Sumo Air Squat
- Target muscle
- —
- Equipment
- Body weight
- Body part
- Hips
- Type
- Strength
The sumo air squat is a bodyweight lower-body exercise performed with a wide stance and toes pointed outward, placing strong emphasis on the hips, glutes, inner thighs (adductors), and quadriceps. The wide foot placement increases hip abductor and adductor recruitment compared to a standard squat, making it an effective mobility drill and strength builder for the entire lower body. It requires no equipment and suits all fitness levels.
How to do the Sumo Air Squat
- 1Stand with your feet wider than shoulder-width apart, toes angled out at roughly 45 degrees.
- 2Hold your hands together at chest level or extend them straight in front of you for balance.
- 3Brace your core, keep your chest tall, and pull your shoulder blades back and down.
- 4Inhale and begin the descent by pushing your knees outward in line with your toes while simultaneously sending your hips back and down.
- 5Lower yourself until your thighs are at least parallel to the floor, or as deep as your hip mobility allows, keeping your heels flat on the ground.
- 6At the bottom, ensure your knees are tracking over your second and third toes — not caving inward.
- 7Exhale and drive through both heels to press the floor away, extending your hips and knees simultaneously as you rise.
- 8Squeeze your glutes at the top of the movement and fully extend your hips before beginning the next repetition.
Form tips
- Think about pushing your knees out against an imaginary resistance throughout the entire movement — this activates the glutes and adductors more effectively and protects the knee joints.
- Keep your torso as upright as possible; if you find yourself leaning heavily forward, widen your stance slightly or work on ankle mobility.
- Drive through your heels rather than your toes on the way up to maximize glute and hip engagement.
- If hip mobility limits your depth, place small weight plates or a folded mat under your heels temporarily while you build flexibility.
- Pause for one second at the bottom of each rep to eliminate momentum and build strength through the full range of motion.
Common mistakes
- Allowing the knees to cave inward (valgus collapse): this reduces adductor and glute activation while placing harmful stress on the medial knee ligaments and cartilage.
- Raising the heels off the floor: lifting the heels shifts load onto the knees and lower back and indicates limited ankle or hip mobility that should be addressed progressively.
- Excessive forward torso lean: leaning too far forward transfers the workload away from the hips and glutes and toward the lower back, increasing injury risk over time.
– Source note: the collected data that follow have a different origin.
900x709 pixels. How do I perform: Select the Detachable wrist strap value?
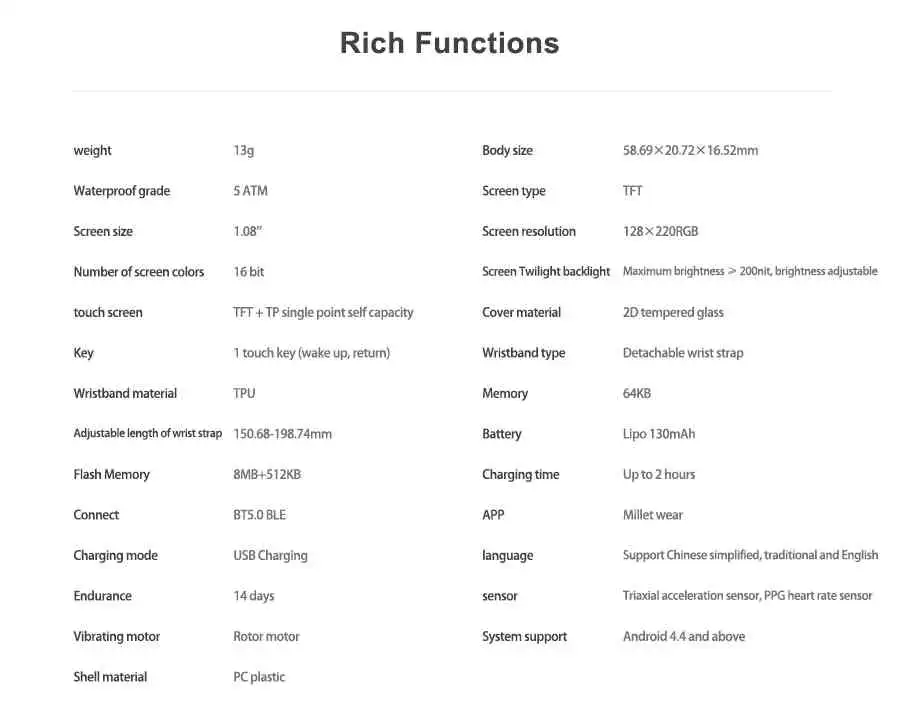[683, 353]
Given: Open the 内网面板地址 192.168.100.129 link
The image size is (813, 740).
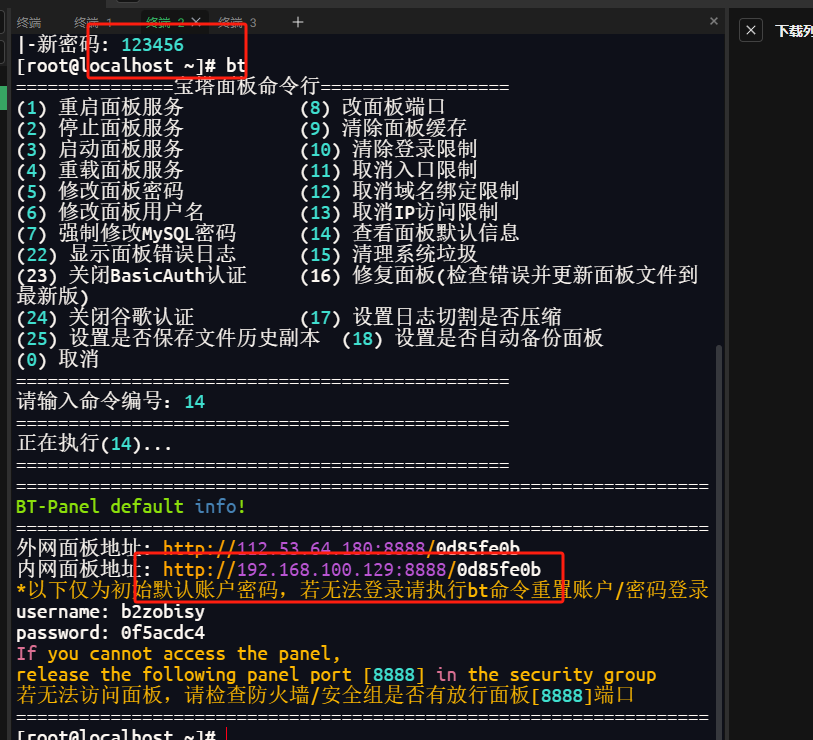Looking at the screenshot, I should (x=341, y=570).
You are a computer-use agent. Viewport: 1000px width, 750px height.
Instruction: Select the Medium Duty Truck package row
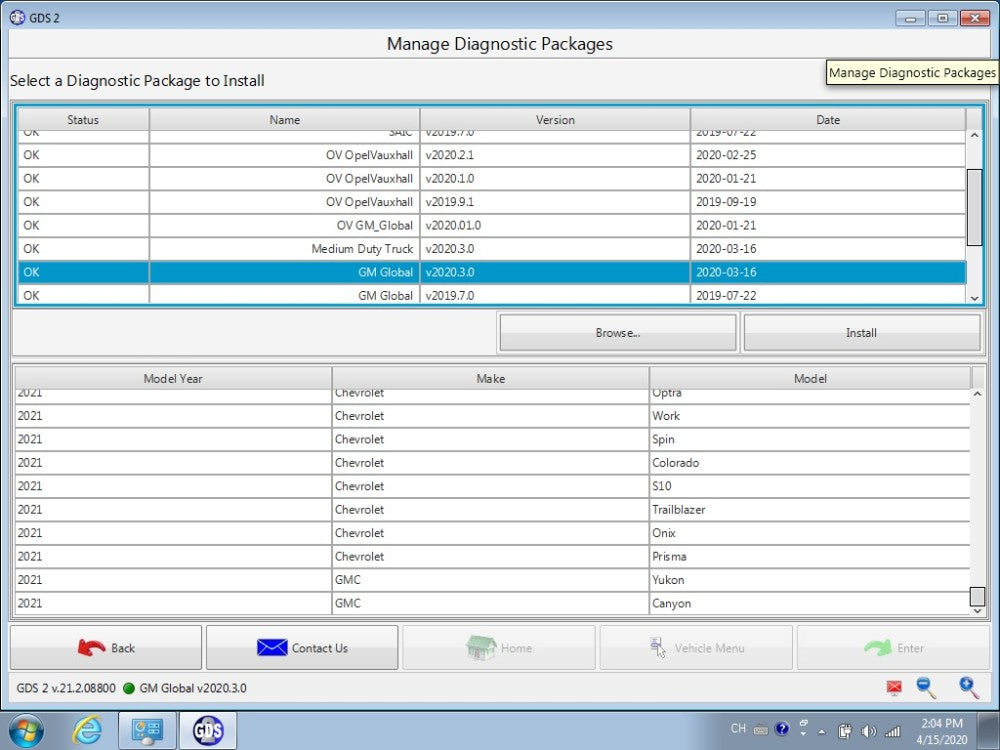pos(400,248)
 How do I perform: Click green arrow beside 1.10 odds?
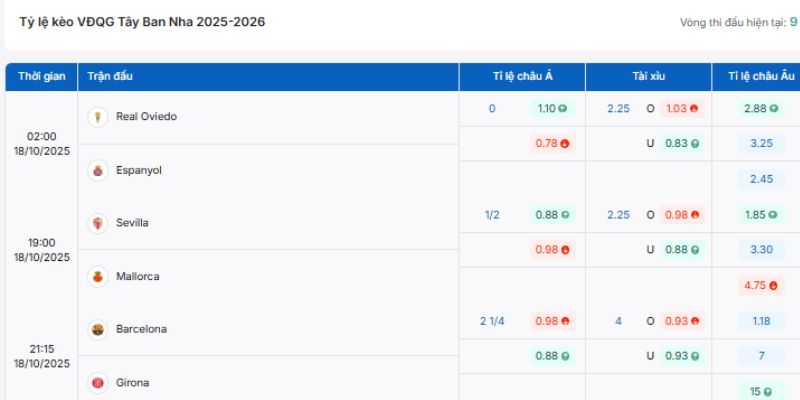[x=564, y=109]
- Using too narrow a stance: squatting with feet shoulder-width or narrower defeats the purpose of the sumo variation and reduces hip and adductor engagement.
- Cutting depth short: stopping well above parallel limits the range of motion, reducing time under tension and the stimulus on the glutes and inner thighs.
Frequently asked questions
What muscles does the sumo air squat work?
The sumo air squat primarily targets the glutes (gluteus maximus and medius), inner thighs (adductors), and quadriceps. The wide stance also demands significant contribution from the hip abductors and places the adductors under a stretch-load that a standard-width squat does not. The core, hamstrings, and calves work as stabilizers throughout the movement.
How wide should my stance be for a sumo air squat?
A good starting point is about 1.5 to 2 times shoulder-width with your toes turned out to roughly 30–45 degrees. The ideal stance varies by individual hip anatomy — experiment within that range until your knees track cleanly over your toes and you can reach parallel depth with your heels flat on the floor.
Is the sumo air squat good for beginners?
Yes. Because it uses only bodyweight, the sumo air squat is accessible to beginners. The wide stance can actually make achieving squat depth easier for people with tight hip flexors, since the hip external rotation opens up more room in the hip socket. Focus on slow, controlled reps and knee tracking before adding volume.
How many sets and reps should I do?
For general fitness and mobility, 3 sets of 12–20 repetitions work well. For muscular endurance or a warm-up, higher rep sets of 20–30 are common. Because this is a bodyweight movement, increasing time under tension (slower tempo, a pause at the bottom) is an effective way to increase the challenge without adding load.
What is the difference between a sumo air squat and a regular air squat?
The main differences are stance width and foot angle. A regular air squat uses a shoulder-width stance with toes pointed slightly out, emphasizing the quadriceps. The sumo air squat uses a much wider stance with a greater toe flare, which shifts more work onto the inner thighs, hip abductors, and glutes. Both movements are equally valid — the sumo variation is particularly useful for improving hip mobility and glute activation.